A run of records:
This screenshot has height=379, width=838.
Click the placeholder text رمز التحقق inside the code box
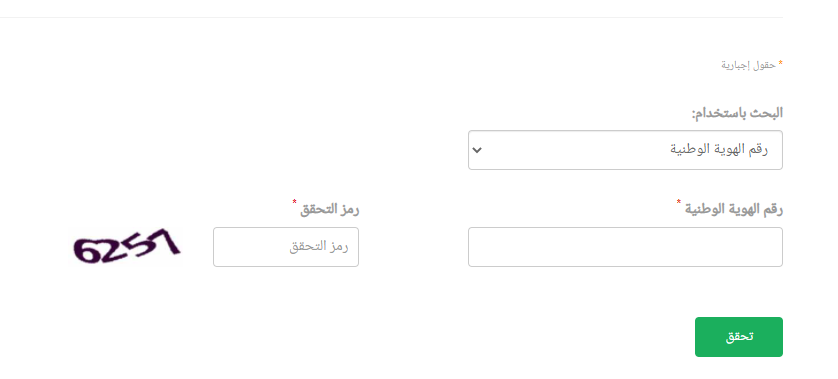[319, 247]
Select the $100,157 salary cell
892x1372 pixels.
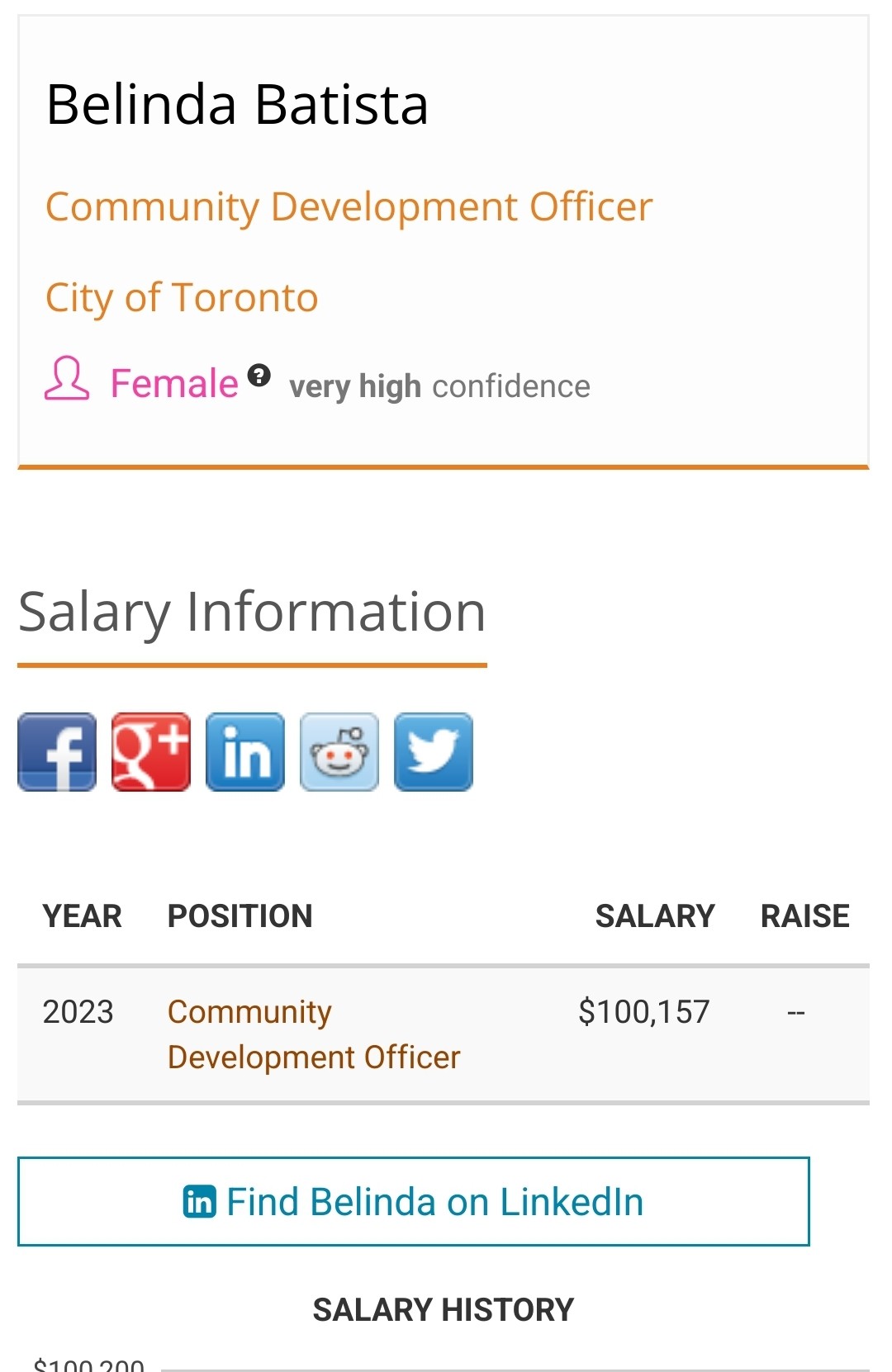(643, 1012)
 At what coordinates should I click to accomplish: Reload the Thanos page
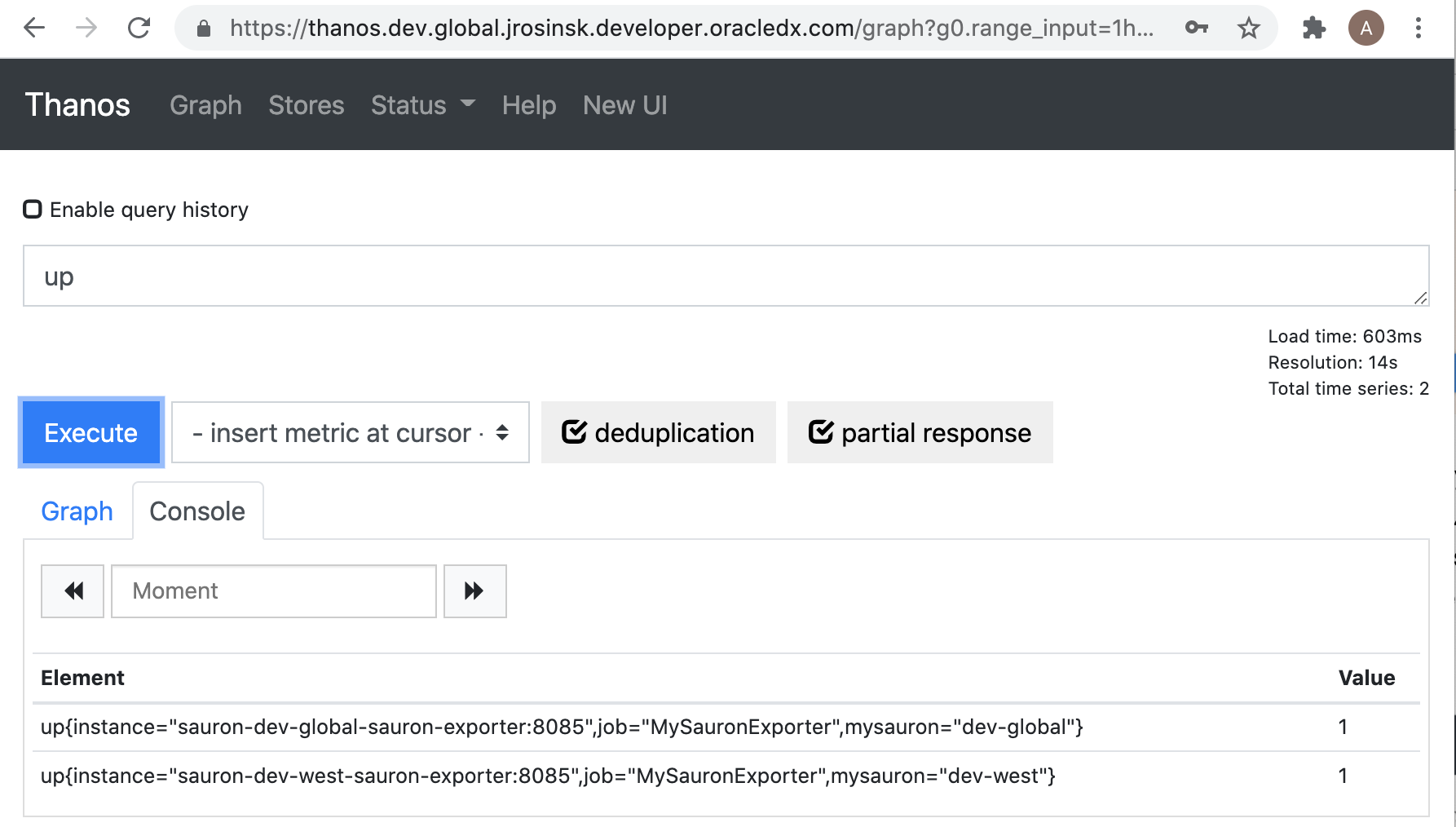pyautogui.click(x=139, y=29)
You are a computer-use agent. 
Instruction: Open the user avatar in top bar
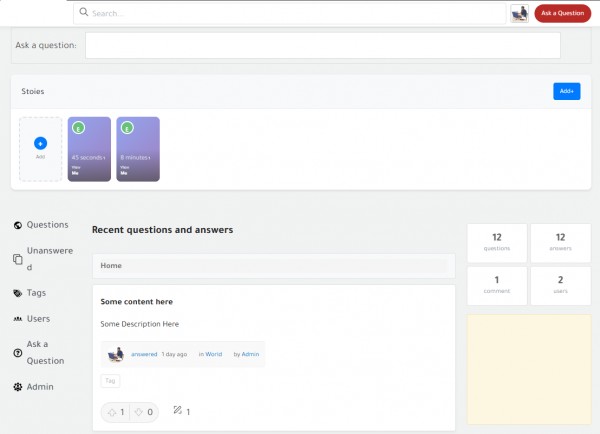[519, 13]
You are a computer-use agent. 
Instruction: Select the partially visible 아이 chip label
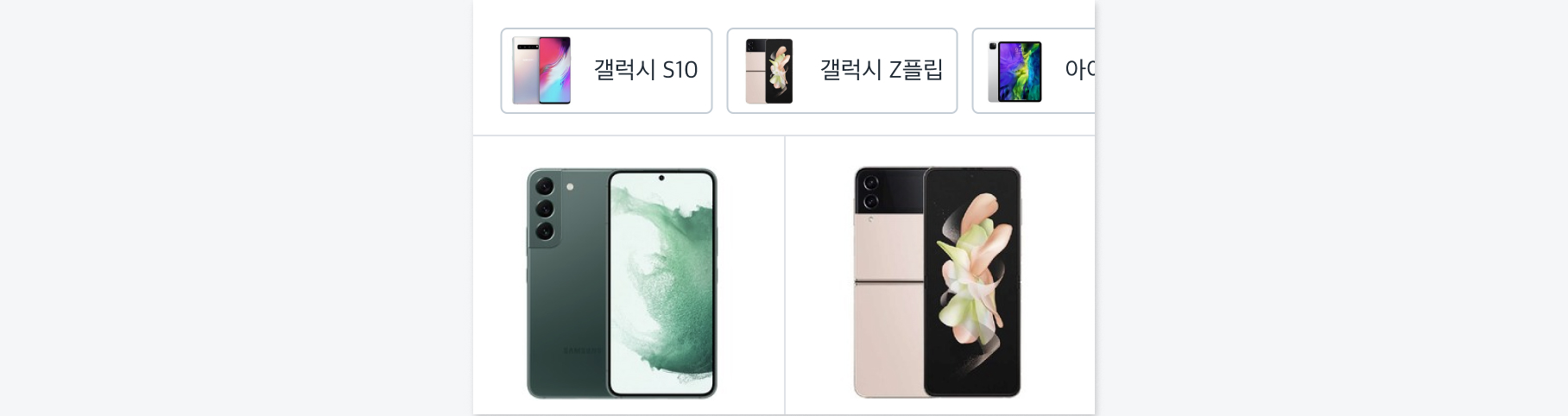(1079, 70)
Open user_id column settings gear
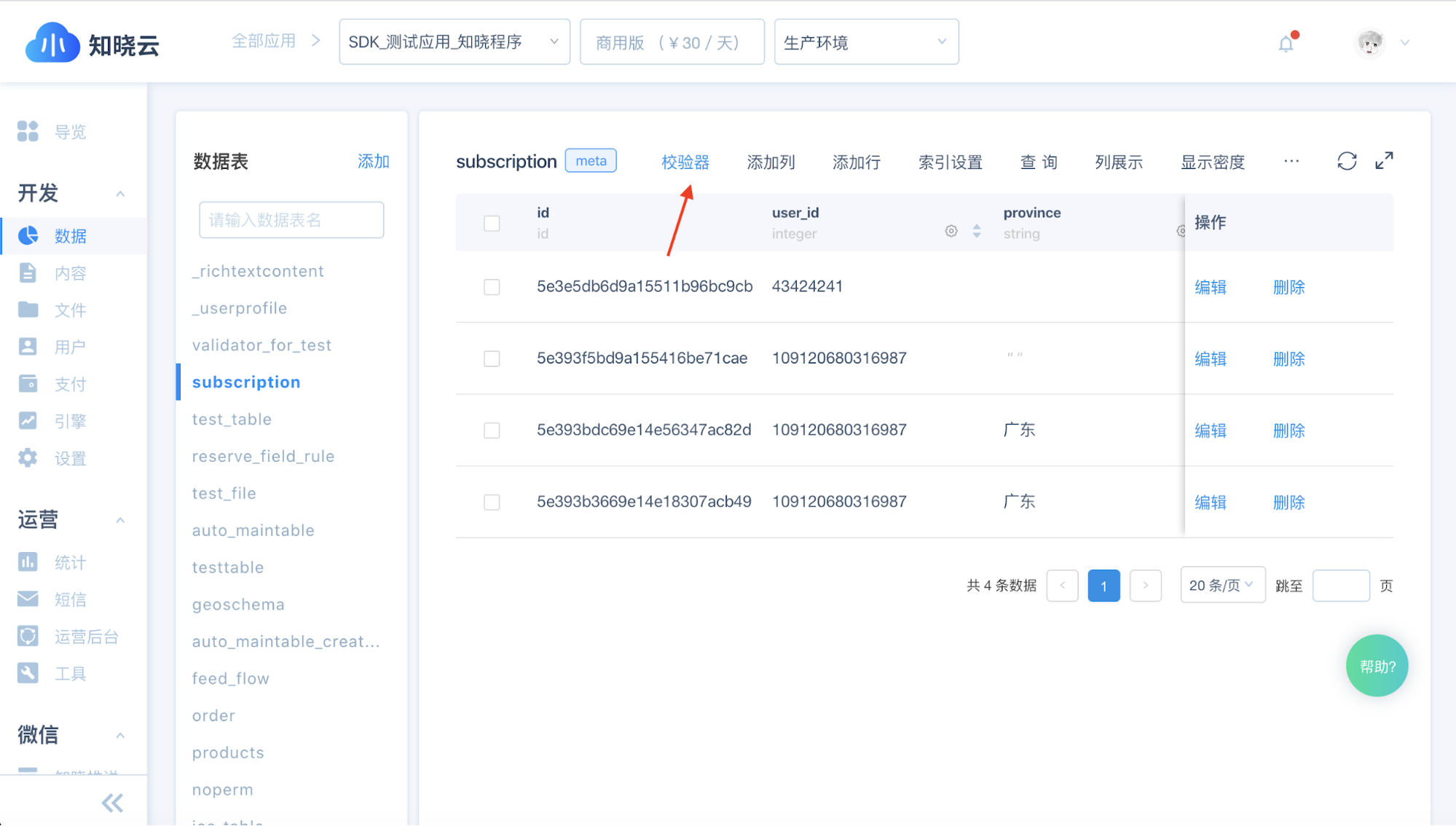Screen dimensions: 1456x826 click(x=951, y=231)
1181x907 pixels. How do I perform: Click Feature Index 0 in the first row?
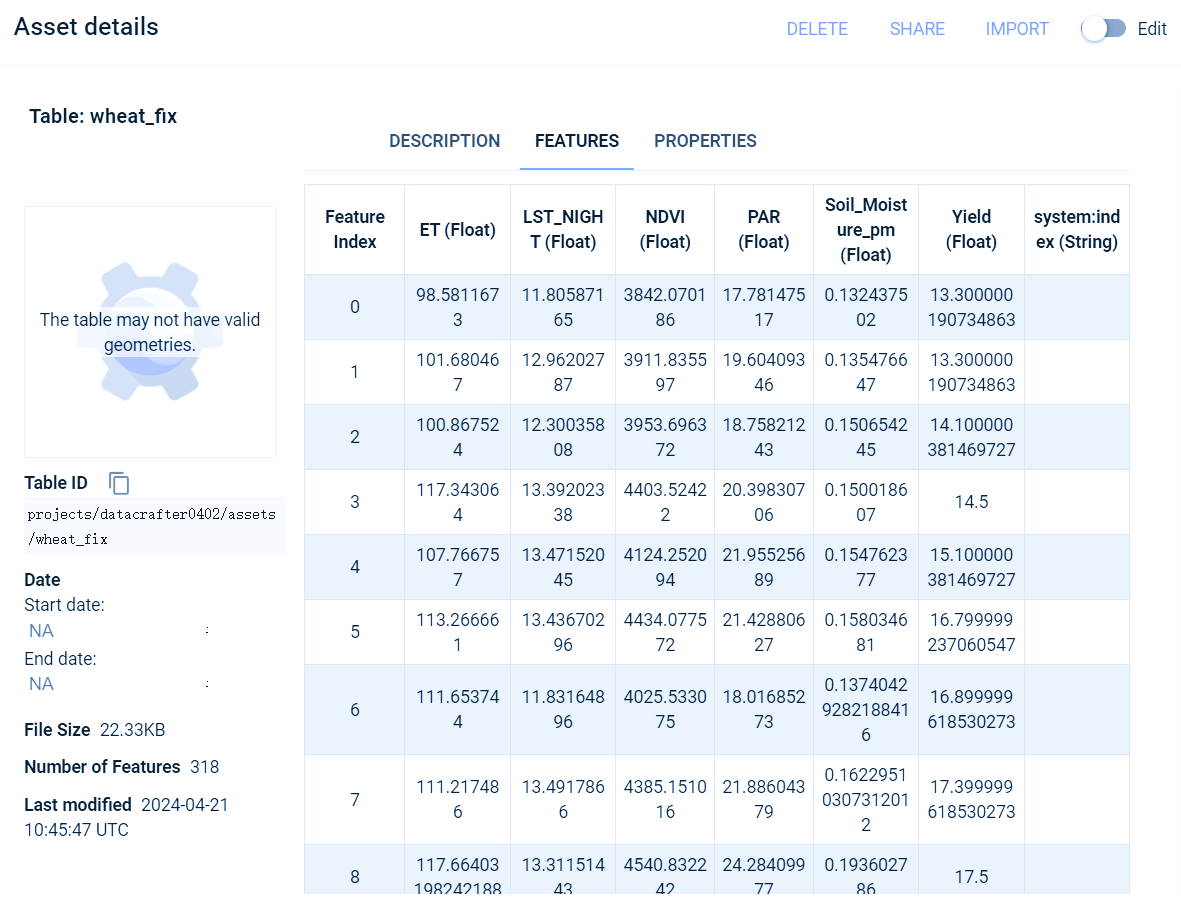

Your objective:
Could you output every one of the records above word for word, leaving out the pictures?

Result:
This screenshot has height=379, width=838.
Click the placeholder text رمز التحقق inside the code box
[319, 247]
Select the $100,157 salary cell
892x1372 pixels.
(643, 1012)
 At what coordinates should I click to accomplish: Reload the Thanos page
pyautogui.click(x=139, y=29)
You are a computer-use agent. 
Instruction: Open the user avatar in top bar
[519, 13]
You are a computer-use agent. 
Instruction: Select the partially visible 아이 chip label
(1079, 70)
Open user_id column settings gear
Screen dimensions: 1456x826 click(x=951, y=231)
1181x907 pixels. How do I perform: Click Feature Index 0 in the first row?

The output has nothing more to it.